Personal information
- Born: May 15, 1967 (age 59) Portland, Oregon, U.S.
- Height: 6 ft 2 in (1.88 m)
- Weight: 235 lb (107 kg; 16.8 st)
- Sporting nationality: United States
- Residence: Irvine, California, U.S. (as of 2005)

Career
- College: UCLA
- Status: Professional
- Former tour: Nike Tour

Achievements and awards
- U.S. National Long Drive Champion: 1992
- World Long Drive Champion: 1992

= Monte Scheinblum =

American professional golfer (born 1967)

Monte Scheinblum (born May 15, 1967) is an American professional golfer, and the son of former Major League Baseball All Star outfielder Richie Scheinblum. While he competed on the Nike Tour, he became known especially for his long driving, where success is achieved by a golfer hitting a golf ball the furthest. In 1992, he won the National Long Driving Championship in the United States, and was the world long driving champion.

==Early life==
Scheinblum, who is Jewish, is the son of former Major League Baseball All Star outfielder Richie Scheinblum. His father played in the 1972 All Star Game while he was with the Kansas City Royals.

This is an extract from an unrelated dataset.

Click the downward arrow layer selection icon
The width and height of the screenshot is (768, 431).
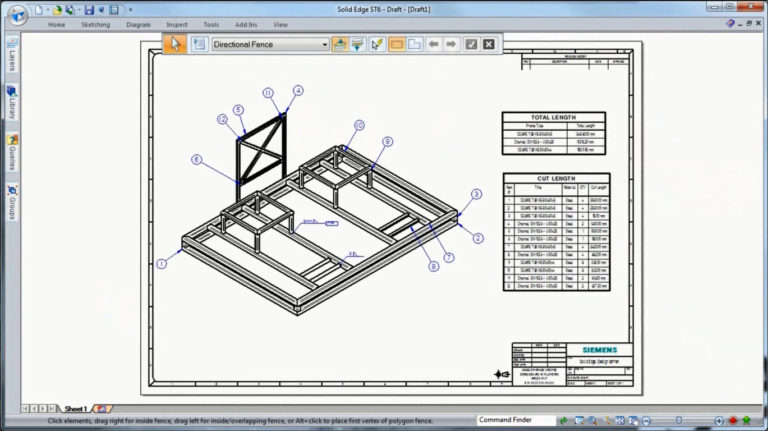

As a child, he spent two years in Japan, where his father played baseball for the Hiroshima Carp. He then lived in Orange County, California, where he attended Villa Park High School. Scheinblum turned to professional golf after an injury to his elbow in his freshman year of being a power pitcher in high school ended his dream of playing major league baseball as his father had.

==Golf==
A 6' 2", 235-pound athlete, Scheinblum is an accomplished golfer. Between 1993 and 1996, he competed on the second tier Nike Tour (now Korn Ferry Tour), where his best finish was a tie for fifth in the 1994 Monterrey Open. He also played in one PGA Tour event, the 1996 Michelob Championship at Kingsmill, missing the cut.

Scheinblum has had his greatest success in long drive competitions. In 1991, he was the runner-up in the U.S. National Long Driving Championship with a drive of 319 yards. The following year, in Boca Raton, Florida, he won the event with a drive of 329 yards, 13 inches, into a 20 mile-per-hour wind. Mike Gorton, the 1987 champion, took second with a drive of 307 yards, 22 inches. That year, he was also the world long driving champion. In October 1993, he narrowly failed to defend his national title, finishing second to Brian Pavlett with a drive of 324 yards, 30 inches. Pavlett had hit his first three balls out of bounds before going past Scheinblum with a drive of 336 yards, 6 inches.

In September 1994, Scheinblum won a long drive tournament in Provo, Utah with a drive of 333 yd.